Adam Yauch im Oktober 2010 in New York.

(Foto: AP)

Yauchs Tod war das allerletzte Ende des Jungseins in den Neunzigerjahren, das die Beastie Boys wie keine andere Band gefeiert, hinausgezögert und mühelos auf etwa fünfundzwanzig Jahre verlängert hatten. Und er war eigentlich der erste Tote einer blendenden Loser-Mannschaft, zu der auch Spike Jonze, Johnny Knoxville, Wes Anderson, Beck und Sofia Coppola gehören.

Sie alle feierten und feiern mit ihrer Kunst seit jeher das Nicht-Erwachsenwerden, die prägende Sehnsucht der letzten Generation des vergangenen Jahrtausends. Adam Yauch und seine Beastie Boys hatten immer den richtigen Beat für diese Sehnsucht parat.

Kraftklub

Es war mal wieder eine deutsche Gala von biederstem Mittelmaß, mit der sich die Musikwirtschaft im März beim "Echo 2012" im Fernsehen präsentierte: Barbara Schöneberger und Ina Müller moderierten sich hektisch durch übliche Verdächtige wie Udo Lindenberg, Helene Fischer, Rammstein und die Toten Hosen.

Und zwischendurch schwenkte die Kamera durchs Publikum und fand immer nur den milde lächelnden Dick Brave.
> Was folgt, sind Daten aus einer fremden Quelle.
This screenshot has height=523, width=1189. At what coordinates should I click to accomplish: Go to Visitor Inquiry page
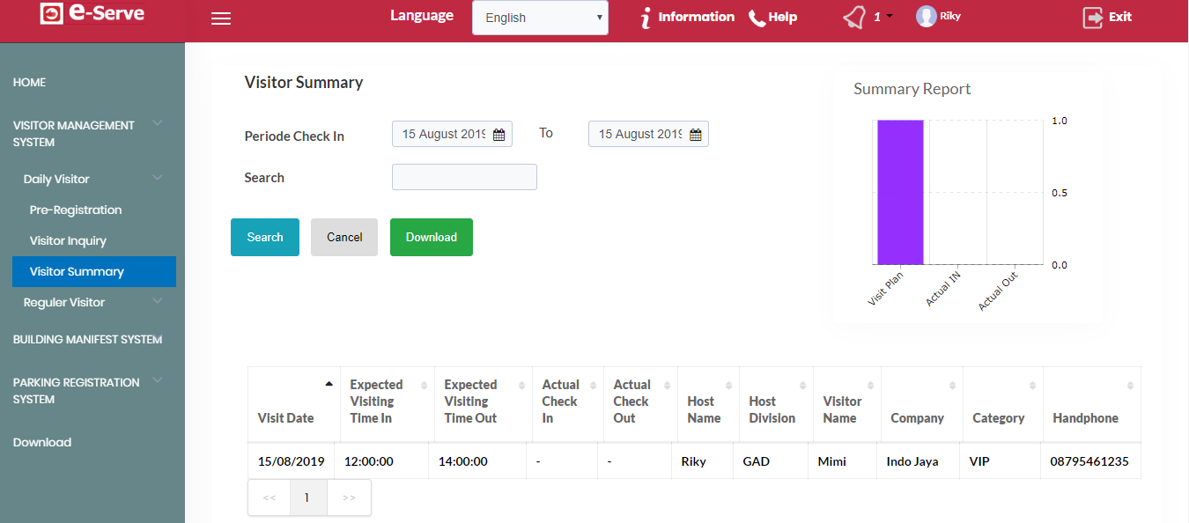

Aber in diese gekonnt sedierte Stimmung ballerte sich im letzten Drittel die Chemnitzer Band Kraftklub mit ihrem Auftritt und es war, als würde eine Kaffeefahrt an den Klippen zerschellen.

Sänger Felix Brummer wütete sein "Songs für Liam" mit derart erfrischender Rotzigkeit zwischen die Stuhlreihen, dass man noch in der gleichen Minute Hoffnung für den hiesigen Popnachwuchs schöpfte - und zwar in großen Eimern. Kraftklub sind klug, gewitzt und gleichzeitig frei von Dünkeln, die sich Alternativ-Bands gerne selbst in den Weg legen. Ihr Sound geht gut nach vorne los und gibt tatsächlich: Kraft.

Die CDs der Woche - Popkolumne: Kraftklub "Mit K"

Kraftklub "Mit K"

(Foto: Vertigo Berlin (Universal))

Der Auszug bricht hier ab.